Under Nathan’s [Nathan Wilson, Nara Logics CTO] leadership, we’ve built a synaptic intelligence engine that organizes data by building connections across the data inspired by the way that our brain remembers and connects information. Then, also brain-like, we enable context to be added through feedback, and quickly return recommended actions for that situation. Our special sauce is the neuroscience-based way we define the weight of associations, the ability to reassess those weights based on real-time feedback, and the ability to return a “why”, or a reason, for each recommended action. This is how we can work across decisions like “which doctors to suggest to which patients”, “which offer to make to this customer”, or “which request is fraud”.
The difference between this engine and traditional neural networks are:
• Bottom up learning, versus top down training
• Newly discovered synaptic learning rules, versus traditional gradient descent
• Explicit knowledge representation, versus opaque statistical weights — enables reasoning track backs, i.e., you know why something is recommended
Can you give a brief overview of your proposition, and the benefits it offers to an Enterprise?
Our proposition is to spend more time considering your options and less time searching and researching for the relevant data. I saw a quote the other day that said “Our management data came in the form of a 700-page report of financial line items.

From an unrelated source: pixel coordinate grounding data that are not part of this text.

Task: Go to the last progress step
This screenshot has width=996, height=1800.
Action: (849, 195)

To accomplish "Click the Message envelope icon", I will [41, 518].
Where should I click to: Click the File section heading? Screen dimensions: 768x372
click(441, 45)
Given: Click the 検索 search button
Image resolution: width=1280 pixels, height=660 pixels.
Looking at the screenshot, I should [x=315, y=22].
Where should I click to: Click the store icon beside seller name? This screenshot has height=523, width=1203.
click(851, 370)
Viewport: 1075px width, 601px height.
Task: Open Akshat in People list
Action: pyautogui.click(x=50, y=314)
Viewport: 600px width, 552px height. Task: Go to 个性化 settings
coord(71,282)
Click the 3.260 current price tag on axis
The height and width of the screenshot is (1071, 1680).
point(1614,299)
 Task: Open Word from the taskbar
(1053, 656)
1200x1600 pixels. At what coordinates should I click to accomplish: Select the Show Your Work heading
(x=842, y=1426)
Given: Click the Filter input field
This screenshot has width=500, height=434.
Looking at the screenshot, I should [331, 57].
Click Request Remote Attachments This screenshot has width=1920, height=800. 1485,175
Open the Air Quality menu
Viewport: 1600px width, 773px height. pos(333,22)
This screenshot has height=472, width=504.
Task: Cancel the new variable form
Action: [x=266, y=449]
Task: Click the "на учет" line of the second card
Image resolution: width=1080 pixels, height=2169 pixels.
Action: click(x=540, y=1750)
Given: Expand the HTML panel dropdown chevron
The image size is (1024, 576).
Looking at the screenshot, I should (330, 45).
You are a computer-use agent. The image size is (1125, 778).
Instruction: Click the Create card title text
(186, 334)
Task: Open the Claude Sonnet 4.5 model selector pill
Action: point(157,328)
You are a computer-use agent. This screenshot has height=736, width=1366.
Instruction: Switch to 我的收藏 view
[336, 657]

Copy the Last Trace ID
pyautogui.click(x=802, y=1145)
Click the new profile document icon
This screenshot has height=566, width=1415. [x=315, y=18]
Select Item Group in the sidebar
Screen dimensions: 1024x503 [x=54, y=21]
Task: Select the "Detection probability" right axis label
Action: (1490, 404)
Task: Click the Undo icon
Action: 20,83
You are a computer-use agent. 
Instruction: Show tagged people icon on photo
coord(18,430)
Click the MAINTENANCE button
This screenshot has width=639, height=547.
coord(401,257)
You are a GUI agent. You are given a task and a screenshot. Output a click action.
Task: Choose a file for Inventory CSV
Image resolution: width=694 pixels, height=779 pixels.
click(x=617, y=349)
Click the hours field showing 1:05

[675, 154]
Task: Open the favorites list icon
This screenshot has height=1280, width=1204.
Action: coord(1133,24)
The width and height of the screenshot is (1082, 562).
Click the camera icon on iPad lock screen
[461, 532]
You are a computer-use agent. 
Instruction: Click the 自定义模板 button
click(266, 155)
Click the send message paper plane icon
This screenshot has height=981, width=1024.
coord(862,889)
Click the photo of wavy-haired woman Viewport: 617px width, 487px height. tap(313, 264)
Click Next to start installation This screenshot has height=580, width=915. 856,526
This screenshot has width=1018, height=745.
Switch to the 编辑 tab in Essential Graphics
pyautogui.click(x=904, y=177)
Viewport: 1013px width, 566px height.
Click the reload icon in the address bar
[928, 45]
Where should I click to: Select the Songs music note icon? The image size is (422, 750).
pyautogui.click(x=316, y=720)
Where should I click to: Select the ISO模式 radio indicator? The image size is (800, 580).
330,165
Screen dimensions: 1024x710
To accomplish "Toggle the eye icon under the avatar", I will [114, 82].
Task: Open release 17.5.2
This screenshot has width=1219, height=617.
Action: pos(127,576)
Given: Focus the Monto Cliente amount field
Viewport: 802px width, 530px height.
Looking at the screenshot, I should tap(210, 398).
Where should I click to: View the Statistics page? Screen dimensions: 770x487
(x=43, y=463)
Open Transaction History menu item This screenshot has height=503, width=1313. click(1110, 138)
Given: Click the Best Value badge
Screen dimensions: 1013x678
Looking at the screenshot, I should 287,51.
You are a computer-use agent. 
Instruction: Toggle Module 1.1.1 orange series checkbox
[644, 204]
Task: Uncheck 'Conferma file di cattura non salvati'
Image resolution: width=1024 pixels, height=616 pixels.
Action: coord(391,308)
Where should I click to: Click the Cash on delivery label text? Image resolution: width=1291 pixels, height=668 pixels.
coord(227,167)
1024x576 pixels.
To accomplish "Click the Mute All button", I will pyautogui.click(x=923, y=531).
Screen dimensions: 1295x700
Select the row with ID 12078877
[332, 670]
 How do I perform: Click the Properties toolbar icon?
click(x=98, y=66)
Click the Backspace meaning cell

We spent 90% of our time…trying to assemble the data and ask the right questions — and 10% on the issue. Those proportions needed to be reversed.” This hits the nail on the head. We want to reverse those numbers, so that people are getting the recommendations for action they need for the situation and focusing their time on which options to take.
How successful have you been so far in reaching out to the enterprise market?
Since we work across industries, for each one, we have different measurements. Some more general numbers are that we’ve shown 25% or more conversion increase — whether that’s on product sales or offer acceptance working in etail and financial enterprises. For consumer applications, we’ve seen acceptance of our recommendations versus curated lists to be over 95%. In more back-end operations, our customers tell us they are saving time and money with faster and better decisions.
Which Industries do you believe will be the pioneers in broadly adopting AI technologies? Is HR/Recruitment one of them?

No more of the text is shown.